A parent has launched a scathing attack on the council for “inequalities” in the models of the Curriculum for Excellence in Borders high schools.
Chris Mowat, from Kelso, said his son is facing less choices at Kelso High School than equivalent S4 pupils at Earlston.
Mr Mowat told The Southern: “I feel it is very unequal to have different choices and opportunities afforded to children depending on what catchment area they live in.
“There has been no move to make it an equal playing field in all the secondary schools in the Borders, and it simply isn’t fair.”
Mr Mowat said in Kelso a 3+3 model has been implemented, meaning pupils study a large number of subjects across a broad area for three years, before selecting six subjects to study for a National 4/5 in S4 and then up to six subjects in S5 and S6.
However, he said that Earlston are using a 2+2+2 model, with pupils getting a broad general education for two years, then selecting eight subjects at S3 to study for two years for their National 4/5s, before again selecting up to six subjects in S5 and S6.
Mr Mowat, a lecturer at the University of Edinburgh, said this afforded pupils a greater choice of Higher subjects to study in their last two years of school, crucial in gaining entry to university.
He added that he believed that “parent pressure” had prompted the school to run this model.

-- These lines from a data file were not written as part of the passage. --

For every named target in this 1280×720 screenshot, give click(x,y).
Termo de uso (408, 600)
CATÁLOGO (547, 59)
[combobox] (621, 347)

Mr Mowat said parents who were aware of the different models in use were worried about it, as well as a number of teachers.

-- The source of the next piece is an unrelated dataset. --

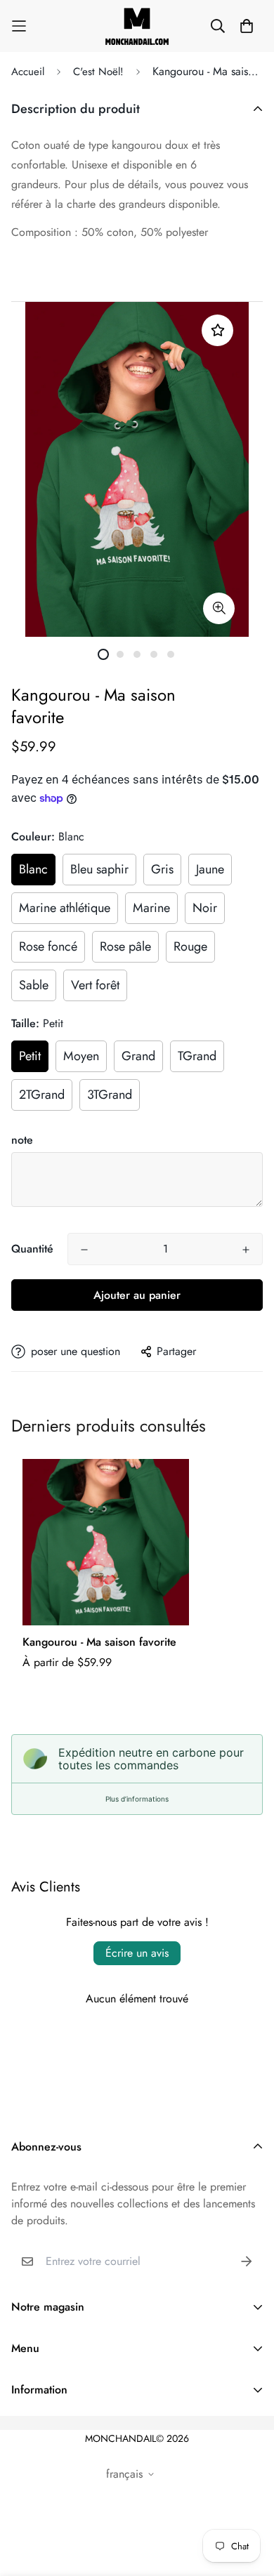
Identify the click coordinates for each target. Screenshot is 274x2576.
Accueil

He added that the council had “fobbed off” parents by saying that all schools would be brought into line with the 3+3, six-subject model, when this had “clearly not happened”.
Mr Mowat was keen to point out that he did not believe that Earlston or any other local school using the 2+2+2 model with eight subjects at S3/4 should be forced to change, rather that it was the preferred model and the other schools should move to that system.
He added that the 3+3 model led to a “rapid narrowing down of choices” for pupils.
Mr Mowat said: “While I, and many other parents that I have spoken to, believe that the senior phase model adopted by most SBC high schools is far from ideal, it is crucial that pupils are not disadvantaged by inconsistencies of delivery through our region that are not being addressed quickly enough.”
In response to the issues which Mr Mowat has raised, and which he himself failed to get a response from SBC on, a council spokesperson said: “All nine schools are working towards six choices, but we have allowed flexibility due to differing circumstances in each of the schools in terms of the timescale.
“We still have one school working towards six choices, but all others have made the transition.”